Im Gebälk der Berliner Industriegewerkschaft Metall (IGM) knackt es gewaltig. In den vergangenen zwei Jahren sank die Mitgliederzahl um ein Drittel auf nunmehr 83.000. Eine Strukturreform, die wegen der spärlicher fließenden Mittel notwendig ist, steht seit längerem zur Debatte.

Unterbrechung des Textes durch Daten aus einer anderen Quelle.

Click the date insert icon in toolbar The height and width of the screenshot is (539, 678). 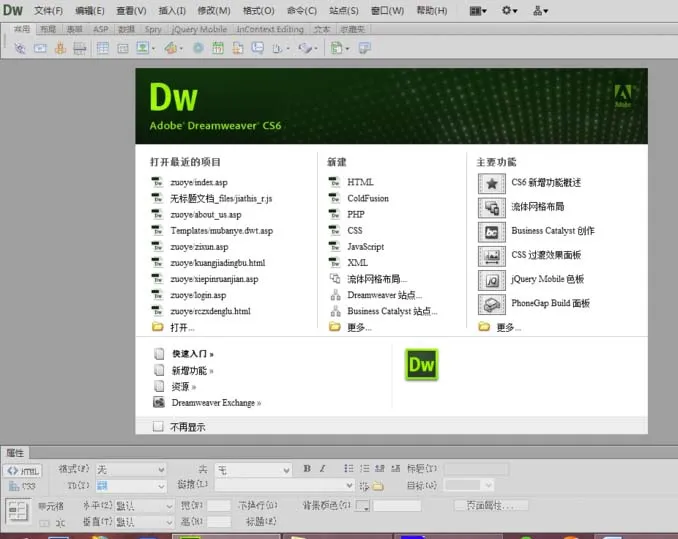point(218,48)
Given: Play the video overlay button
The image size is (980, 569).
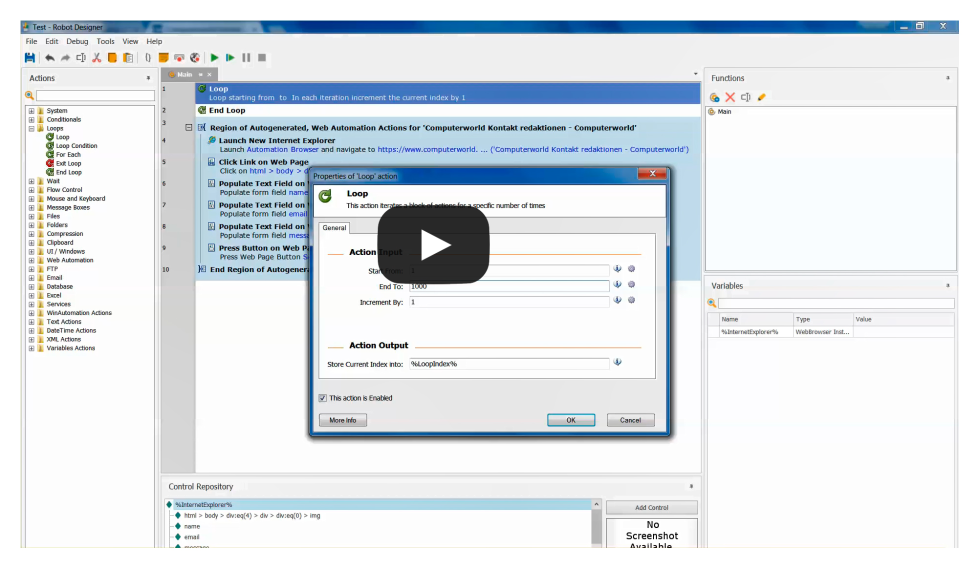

Doch nun versucht die Geschäftsleitung der Verwaltungsstelle offenbar, mit den anstehenden Einsparungen kritische Geister gleich mit über Bord zu werfen. So wurde dem Stadtteilsekretär von Kreuzberg/Neukölln, Reinhold Weißmann, zum 31. März aus „personenbedingten Gründen“ gekündigt. Auch die Stadtteilsekretärin von Tempelhof, Angela Schürzeberg-Geissler, will die Geschäftsleitung loswerden. Um eine betriebsbedingte Kündigung zu vermeiden, hatte die Geschäftsleitung bereits im vergangenen Jahr den beiden Betroffenen und einer weiteren Stadtteilsekretärin erfolglos Aufhebungsverträge angeboten.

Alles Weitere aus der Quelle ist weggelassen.